[Collected data entries]
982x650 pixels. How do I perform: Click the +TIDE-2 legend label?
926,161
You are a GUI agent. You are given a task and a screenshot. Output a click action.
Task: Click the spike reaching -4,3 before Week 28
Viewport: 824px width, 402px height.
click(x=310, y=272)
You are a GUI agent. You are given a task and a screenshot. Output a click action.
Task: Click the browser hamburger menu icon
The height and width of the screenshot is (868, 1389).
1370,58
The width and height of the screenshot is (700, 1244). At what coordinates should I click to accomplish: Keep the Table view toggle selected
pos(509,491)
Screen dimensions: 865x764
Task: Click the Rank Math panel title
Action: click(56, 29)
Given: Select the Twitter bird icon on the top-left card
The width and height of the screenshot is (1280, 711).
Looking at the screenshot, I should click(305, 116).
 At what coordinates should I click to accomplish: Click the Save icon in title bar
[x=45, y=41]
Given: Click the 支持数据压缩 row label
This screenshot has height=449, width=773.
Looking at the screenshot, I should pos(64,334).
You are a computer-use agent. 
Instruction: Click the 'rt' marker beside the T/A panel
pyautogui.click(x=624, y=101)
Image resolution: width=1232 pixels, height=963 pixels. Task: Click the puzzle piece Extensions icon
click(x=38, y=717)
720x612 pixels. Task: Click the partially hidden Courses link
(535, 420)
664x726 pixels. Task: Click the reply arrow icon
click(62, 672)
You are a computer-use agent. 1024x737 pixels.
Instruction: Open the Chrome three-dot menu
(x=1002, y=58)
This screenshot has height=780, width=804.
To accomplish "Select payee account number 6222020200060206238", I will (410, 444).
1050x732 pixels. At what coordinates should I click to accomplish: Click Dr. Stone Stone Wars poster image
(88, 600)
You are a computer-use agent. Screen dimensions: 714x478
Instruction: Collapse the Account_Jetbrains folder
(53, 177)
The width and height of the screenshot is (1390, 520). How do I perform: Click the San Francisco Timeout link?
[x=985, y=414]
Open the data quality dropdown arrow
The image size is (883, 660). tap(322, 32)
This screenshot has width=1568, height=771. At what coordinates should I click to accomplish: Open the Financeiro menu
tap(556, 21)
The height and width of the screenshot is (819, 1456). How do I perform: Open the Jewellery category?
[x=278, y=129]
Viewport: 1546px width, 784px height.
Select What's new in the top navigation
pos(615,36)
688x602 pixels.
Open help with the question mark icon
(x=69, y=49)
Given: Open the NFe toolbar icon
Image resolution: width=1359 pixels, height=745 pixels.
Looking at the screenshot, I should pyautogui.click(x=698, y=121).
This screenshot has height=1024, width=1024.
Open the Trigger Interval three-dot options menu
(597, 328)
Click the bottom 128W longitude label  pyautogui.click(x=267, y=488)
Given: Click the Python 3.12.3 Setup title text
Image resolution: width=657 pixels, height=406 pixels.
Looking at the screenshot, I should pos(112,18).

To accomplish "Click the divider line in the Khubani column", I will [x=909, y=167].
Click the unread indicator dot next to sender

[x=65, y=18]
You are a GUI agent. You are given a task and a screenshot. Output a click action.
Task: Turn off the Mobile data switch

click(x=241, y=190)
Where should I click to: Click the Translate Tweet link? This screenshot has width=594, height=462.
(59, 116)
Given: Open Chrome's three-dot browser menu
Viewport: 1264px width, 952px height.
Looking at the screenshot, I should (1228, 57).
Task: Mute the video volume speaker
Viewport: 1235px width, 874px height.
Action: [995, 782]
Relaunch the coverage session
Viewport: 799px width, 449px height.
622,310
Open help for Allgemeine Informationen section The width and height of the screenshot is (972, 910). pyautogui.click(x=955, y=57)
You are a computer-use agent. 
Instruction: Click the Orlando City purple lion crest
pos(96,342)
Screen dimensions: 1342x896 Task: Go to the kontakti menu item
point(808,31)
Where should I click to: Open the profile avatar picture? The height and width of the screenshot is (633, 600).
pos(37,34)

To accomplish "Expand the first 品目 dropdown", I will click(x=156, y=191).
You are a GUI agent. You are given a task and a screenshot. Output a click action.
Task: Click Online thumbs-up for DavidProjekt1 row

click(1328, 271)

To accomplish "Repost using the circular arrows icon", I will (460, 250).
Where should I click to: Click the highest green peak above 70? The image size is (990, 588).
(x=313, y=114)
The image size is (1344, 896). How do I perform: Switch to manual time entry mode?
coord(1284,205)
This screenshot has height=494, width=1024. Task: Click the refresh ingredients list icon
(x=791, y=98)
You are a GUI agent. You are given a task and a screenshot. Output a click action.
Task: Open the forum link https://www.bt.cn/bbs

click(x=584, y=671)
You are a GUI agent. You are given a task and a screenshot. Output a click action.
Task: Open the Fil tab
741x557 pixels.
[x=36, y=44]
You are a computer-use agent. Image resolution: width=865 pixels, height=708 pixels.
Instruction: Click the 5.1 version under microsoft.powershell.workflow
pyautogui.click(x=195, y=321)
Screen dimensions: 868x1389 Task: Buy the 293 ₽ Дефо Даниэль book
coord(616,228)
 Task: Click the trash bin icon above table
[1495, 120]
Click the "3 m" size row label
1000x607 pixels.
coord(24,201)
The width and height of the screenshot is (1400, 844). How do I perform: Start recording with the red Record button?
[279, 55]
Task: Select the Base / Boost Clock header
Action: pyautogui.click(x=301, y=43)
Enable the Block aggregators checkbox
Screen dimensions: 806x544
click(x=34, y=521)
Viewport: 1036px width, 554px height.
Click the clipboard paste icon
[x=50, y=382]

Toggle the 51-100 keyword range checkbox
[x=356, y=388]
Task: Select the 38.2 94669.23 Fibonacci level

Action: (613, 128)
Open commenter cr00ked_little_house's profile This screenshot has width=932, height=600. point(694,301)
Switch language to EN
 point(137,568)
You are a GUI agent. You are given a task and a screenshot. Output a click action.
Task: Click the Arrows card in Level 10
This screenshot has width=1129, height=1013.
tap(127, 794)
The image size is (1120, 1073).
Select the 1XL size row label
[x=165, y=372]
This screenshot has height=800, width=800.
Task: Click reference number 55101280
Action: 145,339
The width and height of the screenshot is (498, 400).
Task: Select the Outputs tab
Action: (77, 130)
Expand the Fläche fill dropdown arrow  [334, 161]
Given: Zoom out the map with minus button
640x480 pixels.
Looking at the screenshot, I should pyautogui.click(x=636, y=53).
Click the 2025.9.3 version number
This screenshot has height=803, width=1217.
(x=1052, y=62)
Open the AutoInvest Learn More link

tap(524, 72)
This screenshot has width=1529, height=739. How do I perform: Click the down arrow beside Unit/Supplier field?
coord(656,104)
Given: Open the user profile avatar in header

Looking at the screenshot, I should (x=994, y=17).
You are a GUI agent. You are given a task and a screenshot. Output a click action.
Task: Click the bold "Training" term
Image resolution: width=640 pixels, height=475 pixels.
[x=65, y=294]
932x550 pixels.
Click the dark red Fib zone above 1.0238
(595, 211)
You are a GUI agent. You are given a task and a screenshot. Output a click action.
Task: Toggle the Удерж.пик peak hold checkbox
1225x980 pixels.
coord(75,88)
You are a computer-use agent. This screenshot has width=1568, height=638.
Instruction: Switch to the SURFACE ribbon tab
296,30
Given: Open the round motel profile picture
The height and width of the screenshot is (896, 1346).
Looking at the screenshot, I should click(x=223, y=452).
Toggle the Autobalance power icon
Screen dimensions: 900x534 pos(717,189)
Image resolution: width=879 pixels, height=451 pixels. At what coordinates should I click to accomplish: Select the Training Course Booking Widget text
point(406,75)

#### Assignment
The required response is a complete, exact copy of the records.

#### Answer space
982x650 pixels. How do I perform: Click the +TIDE-2 legend label?
926,161
You are a GUI agent. You are given a task and a screenshot. Output a click action.
Task: Click the spike reaching -4,3 before Week 28
Viewport: 824px width, 402px height.
click(x=310, y=272)
You are a GUI agent. You are given a task and a screenshot. Output a click action.
Task: Click the browser hamburger menu icon
The height and width of the screenshot is (868, 1389).
1370,58
The width and height of the screenshot is (700, 1244). At what coordinates should I click to accomplish: Keep the Table view toggle selected
pos(509,491)
Screen dimensions: 865x764
Task: Click the Rank Math panel title
Action: click(56, 29)
Given: Select the Twitter bird icon on the top-left card
The width and height of the screenshot is (1280, 711).
Looking at the screenshot, I should click(305, 116).
 At what coordinates should I click to accomplish: Click the Save icon in title bar
[x=45, y=41]
Given: Click the 支持数据压缩 row label
This screenshot has height=449, width=773.
Looking at the screenshot, I should pos(64,334).
You are a computer-use agent. 
Instruction: Click the 'rt' marker beside the T/A panel
pyautogui.click(x=624, y=101)
Image resolution: width=1232 pixels, height=963 pixels. Task: Click the puzzle piece Extensions icon
click(x=38, y=717)
720x612 pixels. Task: Click the partially hidden Courses link
(535, 420)
664x726 pixels. Task: Click the reply arrow icon
click(62, 672)
You are a computer-use agent. 1024x737 pixels.
Instruction: Open the Chrome three-dot menu
(x=1002, y=58)
This screenshot has height=780, width=804.
To accomplish "Select payee account number 6222020200060206238", I will (410, 444).
1050x732 pixels. At what coordinates should I click to accomplish: Click Dr. Stone Stone Wars poster image
(88, 600)
You are a computer-use agent. Screen dimensions: 714x478
Instruction: Collapse the Account_Jetbrains folder
(53, 177)
The width and height of the screenshot is (1390, 520). How do I perform: Click the San Francisco Timeout link?
[x=985, y=414]
Open the data quality dropdown arrow
The image size is (883, 660). tap(322, 32)
This screenshot has width=1568, height=771. At what coordinates should I click to accomplish: Open the Financeiro menu
tap(556, 21)
The height and width of the screenshot is (819, 1456). How do I perform: Open the Jewellery category?
[x=278, y=129]
Viewport: 1546px width, 784px height.
Select What's new in the top navigation
pos(615,36)
688x602 pixels.
Open help with the question mark icon
(x=69, y=49)
Given: Open the NFe toolbar icon
Image resolution: width=1359 pixels, height=745 pixels.
Looking at the screenshot, I should pyautogui.click(x=698, y=121).
This screenshot has height=1024, width=1024.
Open the Trigger Interval three-dot options menu
(597, 328)
Click the bottom 128W longitude label  pyautogui.click(x=267, y=488)
Given: Click the Python 3.12.3 Setup title text
Image resolution: width=657 pixels, height=406 pixels.
Looking at the screenshot, I should pos(112,18).

To accomplish "Click the divider line in the Khubani column", I will [x=909, y=167].
Click the unread indicator dot next to sender

[x=65, y=18]
You are a GUI agent. You are given a task and a screenshot. Output a click action.
Task: Turn off the Mobile data switch

click(x=241, y=190)
Where should I click to: Click the Translate Tweet link? This screenshot has width=594, height=462.
(59, 116)
Given: Open Chrome's three-dot browser menu
Viewport: 1264px width, 952px height.
Looking at the screenshot, I should (1228, 57).
Task: Mute the video volume speaker
Viewport: 1235px width, 874px height.
Action: [995, 782]
Relaunch the coverage session
Viewport: 799px width, 449px height.
622,310
Open help for Allgemeine Informationen section The width and height of the screenshot is (972, 910). pyautogui.click(x=955, y=57)
You are a computer-use agent. 
Instruction: Click the Orlando City purple lion crest
pos(96,342)
Screen dimensions: 1342x896 Task: Go to the kontakti menu item
point(808,31)
Where should I click to: Open the profile avatar picture? The height and width of the screenshot is (633, 600).
pos(37,34)

To accomplish "Expand the first 品目 dropdown", I will click(x=156, y=191).
You are a GUI agent. You are given a task and a screenshot. Output a click action.
Task: Click Online thumbs-up for DavidProjekt1 row

click(1328, 271)

To accomplish "Repost using the circular arrows icon", I will (460, 250).
Where should I click to: Click the highest green peak above 70? The image size is (990, 588).
(x=313, y=114)
The image size is (1344, 896). How do I perform: Switch to manual time entry mode?
coord(1284,205)
This screenshot has height=494, width=1024. Task: Click the refresh ingredients list icon
(x=791, y=98)
You are a GUI agent. You are given a task and a screenshot. Output a click action.
Task: Open the forum link https://www.bt.cn/bbs

click(x=584, y=671)
You are a GUI agent. You are given a task and a screenshot. Output a click action.
Task: Open the Fil tab
741x557 pixels.
[x=36, y=44]
You are a computer-use agent. Image resolution: width=865 pixels, height=708 pixels.
Instruction: Click the 5.1 version under microsoft.powershell.workflow
pyautogui.click(x=195, y=321)
Screen dimensions: 868x1389 Task: Buy the 293 ₽ Дефо Даниэль book
coord(616,228)
 Task: Click the trash bin icon above table
[1495, 120]
Click the "3 m" size row label
1000x607 pixels.
coord(24,201)
The width and height of the screenshot is (1400, 844). How do I perform: Start recording with the red Record button?
[279, 55]
Task: Select the Base / Boost Clock header
Action: pyautogui.click(x=301, y=43)
Enable the Block aggregators checkbox
Screen dimensions: 806x544
click(x=34, y=521)
Viewport: 1036px width, 554px height.
Click the clipboard paste icon
[x=50, y=382]

Toggle the 51-100 keyword range checkbox
[x=356, y=388]
Task: Select the 38.2 94669.23 Fibonacci level

Action: (613, 128)
Open commenter cr00ked_little_house's profile This screenshot has width=932, height=600. point(694,301)
Switch language to EN
 point(137,568)
You are a GUI agent. You are given a task and a screenshot. Output a click action.
Task: Click the Arrows card in Level 10
This screenshot has width=1129, height=1013.
tap(127, 794)
The image size is (1120, 1073).
Select the 1XL size row label
[x=165, y=372]
This screenshot has height=800, width=800.
Task: Click reference number 55101280
Action: 145,339
The width and height of the screenshot is (498, 400).
Task: Select the Outputs tab
Action: (77, 130)
Expand the Fläche fill dropdown arrow  [334, 161]
Given: Zoom out the map with minus button
640x480 pixels.
Looking at the screenshot, I should pyautogui.click(x=636, y=53).
Click the 2025.9.3 version number
This screenshot has height=803, width=1217.
(x=1052, y=62)
Open the AutoInvest Learn More link

tap(524, 72)
This screenshot has width=1529, height=739. How do I perform: Click the down arrow beside Unit/Supplier field?
coord(656,104)
Given: Open the user profile avatar in header

Looking at the screenshot, I should (x=994, y=17).
You are a GUI agent. You are given a task and a screenshot. Output a click action.
Task: Click the bold "Training" term
Image resolution: width=640 pixels, height=475 pixels.
[x=65, y=294]
932x550 pixels.
Click the dark red Fib zone above 1.0238
(595, 211)
You are a GUI agent. You are given a task and a screenshot. Output a click action.
Task: Toggle the Удерж.пик peak hold checkbox
1225x980 pixels.
coord(75,88)
You are a computer-use agent. This screenshot has width=1568, height=638.
Instruction: Switch to the SURFACE ribbon tab
296,30
Given: Open the round motel profile picture
The height and width of the screenshot is (896, 1346).
Looking at the screenshot, I should click(x=223, y=452).
Toggle the Autobalance power icon
Screen dimensions: 900x534 pos(717,189)
Image resolution: width=879 pixels, height=451 pixels. At what coordinates should I click to accomplish: Select the Training Course Booking Widget text
point(406,75)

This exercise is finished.